MalinowaP - gratuluje kopniaczków porannych. mnie też Michaś budzi tak od kilku dni i od razu wprowadza mnie w dobry nastrój, bo kopniaki co raz mocniejsze :-)

mimii- gratuluję połowinek!!!!!!!!!!!!!!!! mi tez po porodzie brakowało kopniaczków, a potem karmienia piersią

malinova - dobrze zrobiłaś, że pojechałaś się uspokoić, w końcu jak były jakieś plamki nie wiadomo z czego, to normalne , że człowiek chce wiedzieć, czy z jego skarbem wszystko ok., zwłaszcza przy bólach brzucha, lepiej 5 razy pojechac niepotrzebnie, niz potem żałować , super, że córunia zdrowa i szyjka długaśna :-)

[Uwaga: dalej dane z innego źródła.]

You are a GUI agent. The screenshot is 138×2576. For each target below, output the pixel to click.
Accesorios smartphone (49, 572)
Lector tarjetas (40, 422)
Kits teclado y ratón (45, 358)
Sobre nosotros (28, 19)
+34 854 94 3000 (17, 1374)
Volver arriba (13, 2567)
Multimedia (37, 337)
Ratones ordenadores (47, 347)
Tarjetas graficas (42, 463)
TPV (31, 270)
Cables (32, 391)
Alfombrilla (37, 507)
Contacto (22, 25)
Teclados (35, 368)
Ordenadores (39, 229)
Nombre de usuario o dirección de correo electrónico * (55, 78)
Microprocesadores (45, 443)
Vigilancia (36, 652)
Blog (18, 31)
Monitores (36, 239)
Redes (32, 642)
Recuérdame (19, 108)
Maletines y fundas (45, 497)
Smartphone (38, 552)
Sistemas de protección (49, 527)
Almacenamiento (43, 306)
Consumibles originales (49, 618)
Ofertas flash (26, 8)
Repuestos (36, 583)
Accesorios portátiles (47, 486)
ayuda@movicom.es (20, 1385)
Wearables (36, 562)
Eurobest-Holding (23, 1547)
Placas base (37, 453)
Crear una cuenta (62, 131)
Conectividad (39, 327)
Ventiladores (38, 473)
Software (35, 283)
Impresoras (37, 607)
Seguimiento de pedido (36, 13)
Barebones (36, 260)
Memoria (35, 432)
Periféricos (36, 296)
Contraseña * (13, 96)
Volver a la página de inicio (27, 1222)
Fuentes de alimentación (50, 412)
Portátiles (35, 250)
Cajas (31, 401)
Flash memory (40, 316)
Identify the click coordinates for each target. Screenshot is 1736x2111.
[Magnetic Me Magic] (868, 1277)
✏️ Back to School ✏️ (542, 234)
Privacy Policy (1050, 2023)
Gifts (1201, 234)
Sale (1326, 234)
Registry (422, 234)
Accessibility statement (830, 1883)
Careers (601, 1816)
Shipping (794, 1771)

ja już mam ziemniaczki obrane, wczoraj zrobiłam żeberka w sosie, więc obiadek tradycyjny, do tego buraczki i kiszoniaki własnej produkcji, a na deser arbuz i truskawki - szał :-)

zaraz bierzemy się z małżem za sprzątanie a potem trochę poleniu****emy :-)
 
Oj a ja dopiero wstałam:eek: Już drugi dzień pozwalam sobie na takie leniuchowanie. dzisiaj do posprzątania tylko łazienka i wsio będziemy odpoczywać. Ja jak na razie nie kupuję rzeczy dla maluszka bo brak kasy:baffled: Musimy kupić zlew i płytę gazową a to nas trochę wyjdzie i jeszcze wypadła naprawa TV, która kosztowała nas 300 zł. No a teraz jeszcze przegląd samochodu, więc kolejna stówka:crazy: Ja czekam na wypłatę i nie wiem kiedy się doczekam, bo szefowa była ze swoim synem na zabiegu w szpitalu, więc nie będzie miała teraz do tego głowy.
Przydałby się jakiś napływ gotówki
 
reklama
Netika - rzeczywiscie synek ma w pamięci tamto wydarzenie, wcale się nie dziwię bo pewnie było to straszne. Gdy byłam dzieckiem mój kolega wpadł pod autobus, pomimo że tego nie widziałam to do dziś boję się wypadku. Zawsze stoję daleko od pasów i przechodzę tylko wtedy gdy jestem pewna, że jakiś wariat nie jedzie nawet jeśli mam zielone. Mój mąż, który nie ma takich doświadczeń uważa, że na pasach to on ma pierwszeństwo i idzie, doprowadza mnie tym do szału.
Ostatnio jak wracałam z zakupów, nagle usłyszalam trąbienie i zobaczyłam jakiś biały punkt, wariat jechał ponad 100 i obtrąbił mnie na pasach, mam wrażnie, że dla niektórych kierowców piesi to fikcja.